Chaves afirmou que mais de 90% do atendimento já é feito por IA e que o desempenho da automação supera o padrão humano em parte das operações. Internamente, a ferramenta acelera o acesso a informações e reduz a necessidade de acionar analistas para consultas rotineiras, o que, na prática, implica ganhos de eficiência e potencial redução de custos operacionais para a fintech.

Apesar do avanço, o executivo lançou um recado claro: a tecnologia não é solução mágica. Ele recomenda práticas de verificação — como testar respostas conhecidas antes de confiar em recomendações — e compara agentes automatizados a analistas que precisam de revisão e treinamento contínuo. A empresa também prepara expansão do assistente para clientes pessoa jurídica, com interface capaz de antecipar necessidades.

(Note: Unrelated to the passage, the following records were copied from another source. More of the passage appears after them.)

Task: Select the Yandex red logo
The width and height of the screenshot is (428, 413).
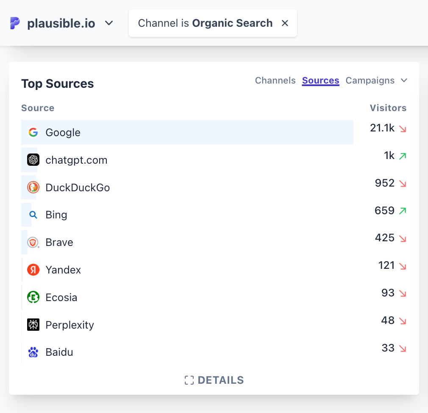Action: [33, 270]
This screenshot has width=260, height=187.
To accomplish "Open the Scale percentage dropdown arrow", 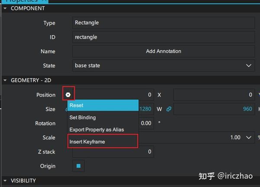I will (x=249, y=138).
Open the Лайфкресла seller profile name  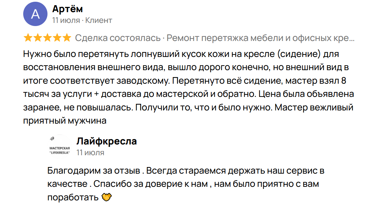click(106, 141)
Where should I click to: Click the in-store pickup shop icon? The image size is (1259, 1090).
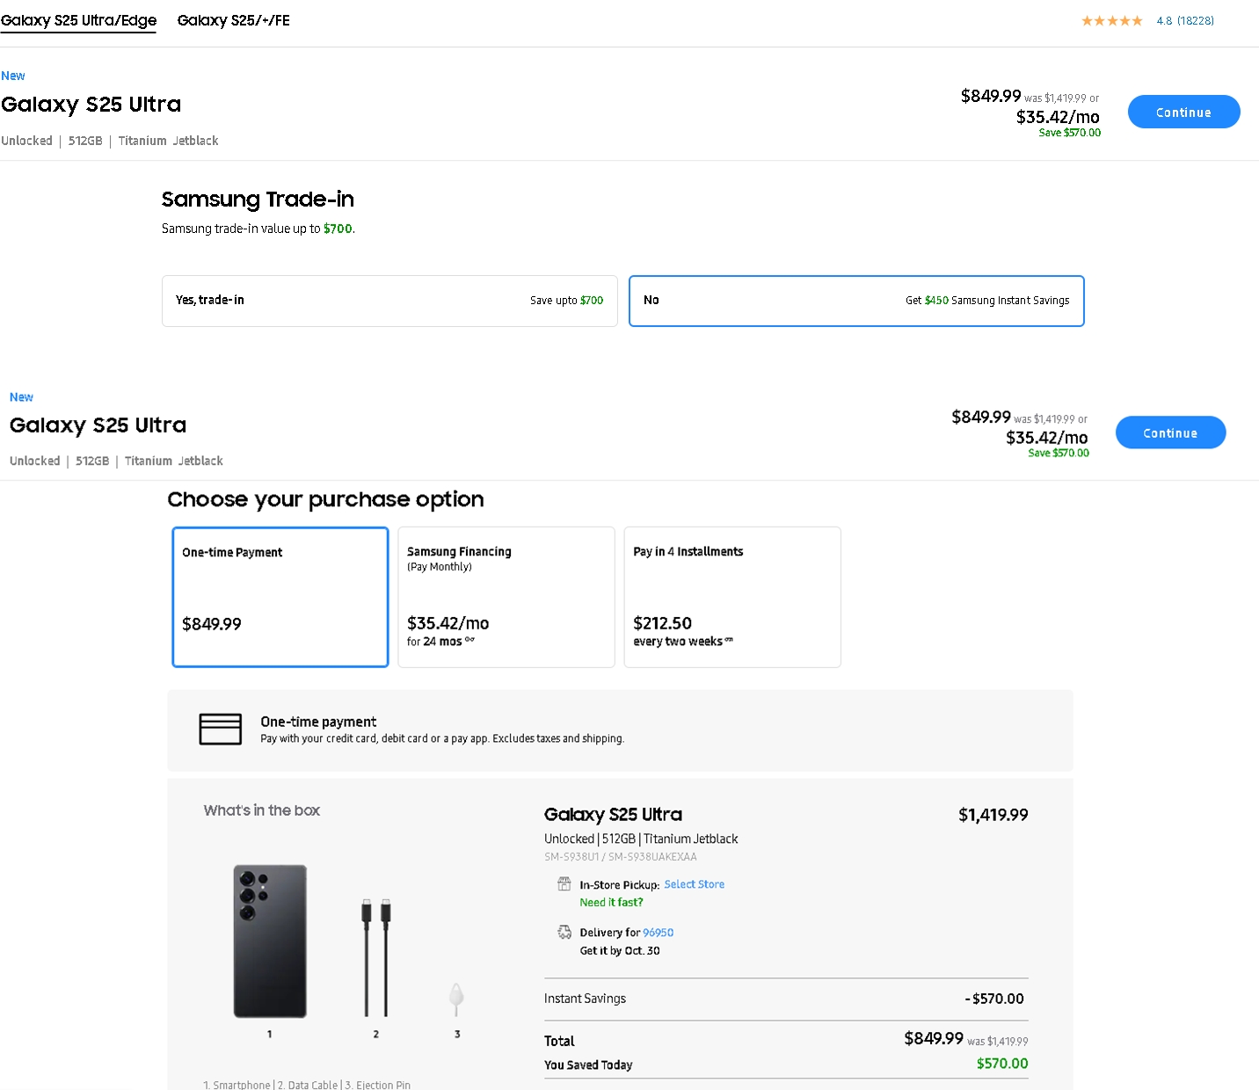pyautogui.click(x=564, y=884)
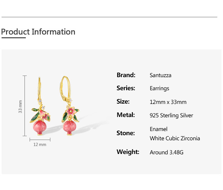Screen dimensions: 223x190
Task: Click the 12 mm width label
Action: [x=40, y=145]
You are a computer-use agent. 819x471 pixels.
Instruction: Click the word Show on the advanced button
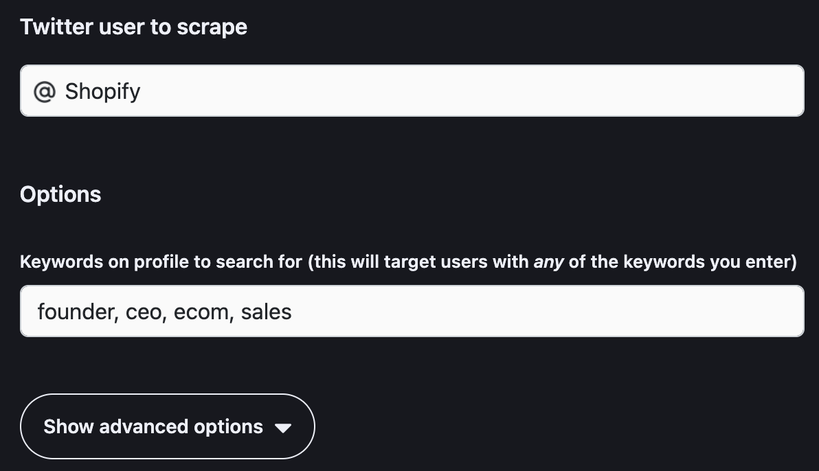(69, 426)
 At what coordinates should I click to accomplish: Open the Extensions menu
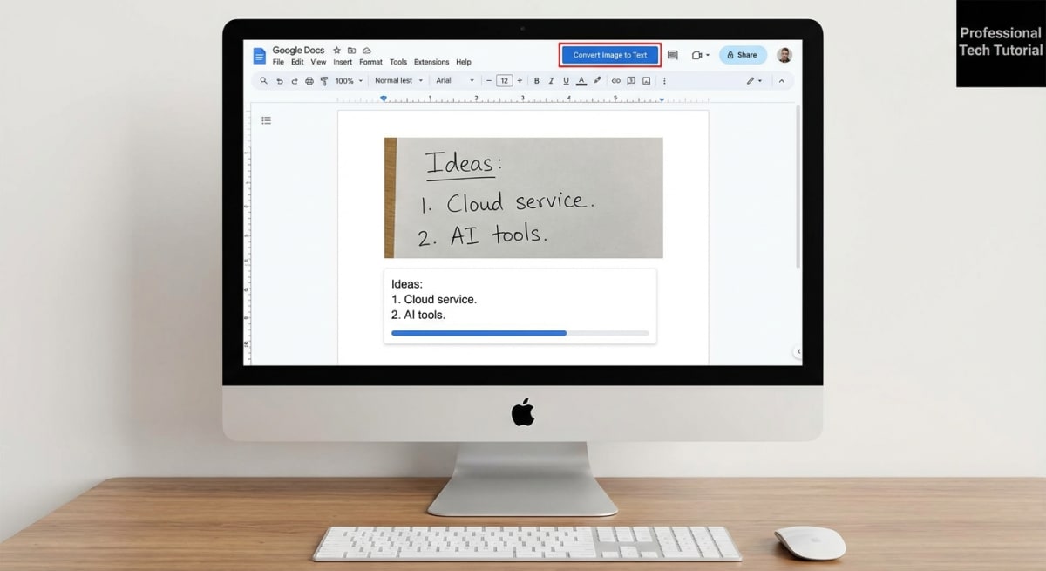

O movimento reforça a tensão que acompanha a adoção ampla de IA: há ganhos palpáveis de produtividade e melhor experiência para parte dos usuários, mas também riscos operacionais e reputacionais se falhas não forem detectadas. Para o mercado e reguladores, o caso do Mercado Pago indica a necessidade de controles mais robustos, transparência sobre limites das ferramentas e supervisão humana constante para evitar decisões automáticas sem checagem.